Previous studies have revealed that large tumor size and lymph node involvement were independent factors for worse survival [22-24]. However, in our study, we initially reported that presence of different histological types was independent factors for worse OS and RFS. Large tumor size and advanced TNM stage were all significant in univariable analysis, but not significant in multivariable analysis. Instead, pleural invasion, another important parameter indicating disease progression, was independent factor for worse OS and RFS. For the overall patients in our study, the prognosis was relatively good after surgical resection compared to patients with metastatic and recurrent cancer [25, 26], which emphasized the importance for accurate diagnosis in clinical practice. However, patients with different histological types showed an obviously worse OS and RFS than patients with the same histological type and the presence of different histological types was significant predictor for worse OS and RFS. This might be explained by the following reasons. First, as discussed above, the underlying mechanisms between the two groups might be different, and inflammatory process and smoking had a more significant role in patients with different histological types. Second, patients with different histological types were diagnosed at an older age. Third, patients with different histological types showed worse clinical status at baseline with worse respiratory function and advanced stages. Due to the distinct OS and RFS between them, it is essential to distinguish them in clinical practice.

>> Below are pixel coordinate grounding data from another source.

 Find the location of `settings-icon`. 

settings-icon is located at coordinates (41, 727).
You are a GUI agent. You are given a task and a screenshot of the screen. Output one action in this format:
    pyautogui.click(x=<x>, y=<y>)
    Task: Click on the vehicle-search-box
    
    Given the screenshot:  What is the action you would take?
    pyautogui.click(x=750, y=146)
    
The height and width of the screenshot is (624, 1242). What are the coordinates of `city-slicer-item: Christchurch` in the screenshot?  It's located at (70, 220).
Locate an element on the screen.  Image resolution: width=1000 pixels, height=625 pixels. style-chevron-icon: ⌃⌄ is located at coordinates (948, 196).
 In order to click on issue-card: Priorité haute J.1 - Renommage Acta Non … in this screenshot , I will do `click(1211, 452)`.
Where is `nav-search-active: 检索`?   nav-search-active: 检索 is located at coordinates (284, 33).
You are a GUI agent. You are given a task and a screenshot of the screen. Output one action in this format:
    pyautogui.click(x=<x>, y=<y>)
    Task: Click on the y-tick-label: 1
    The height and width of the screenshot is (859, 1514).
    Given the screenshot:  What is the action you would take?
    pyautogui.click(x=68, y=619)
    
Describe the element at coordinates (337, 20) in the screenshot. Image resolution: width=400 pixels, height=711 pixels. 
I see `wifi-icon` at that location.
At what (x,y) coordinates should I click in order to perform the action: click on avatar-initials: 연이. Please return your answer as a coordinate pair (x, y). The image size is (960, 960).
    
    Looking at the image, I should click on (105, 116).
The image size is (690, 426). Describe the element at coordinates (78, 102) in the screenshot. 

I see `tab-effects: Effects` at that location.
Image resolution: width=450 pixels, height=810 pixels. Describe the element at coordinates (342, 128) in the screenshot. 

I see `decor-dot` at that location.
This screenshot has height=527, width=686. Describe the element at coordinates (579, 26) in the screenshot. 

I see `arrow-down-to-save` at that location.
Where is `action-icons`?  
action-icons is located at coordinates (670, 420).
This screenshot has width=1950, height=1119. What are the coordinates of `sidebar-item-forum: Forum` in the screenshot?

This study had some limitations. First, both Martini–Melamed and American College of Chest Physicians criteria are based on clinicopathological and radiological features of lung nodules. Despite their convenience to apply, they have notable limitations in the recognition of multiple intrapulmonary metastases. The forefront molecular approaches suggest their superiorities in distinguishing between MPLC and intro-pulmonary metastasis and there was a lack of in-depth molecular analysis of multiple lung lesions in this work. Second, this study was a single-center study. Third, due to the differences in clinical characteristics and genomics between Chinese and Western populations, our results need to be further studied and validated in Western patients. Last, the follow-up time span was not long enough and the numbers of events were relatively limited. Although the effect value was strong and statistically significant, considering that the wide confidence interval reflected the instability of the results, the interpretation of the results needed to be cautious and confirmed by further researches.

5. Conclusions

We demonstrated that in sMPLC, patients with different histological types only accounted for 11.6%. Importantly, although less common, patients with different histological types showed more severe clinical characteristics and lower recurrence-free survival and overall survival than patients with the same histological type.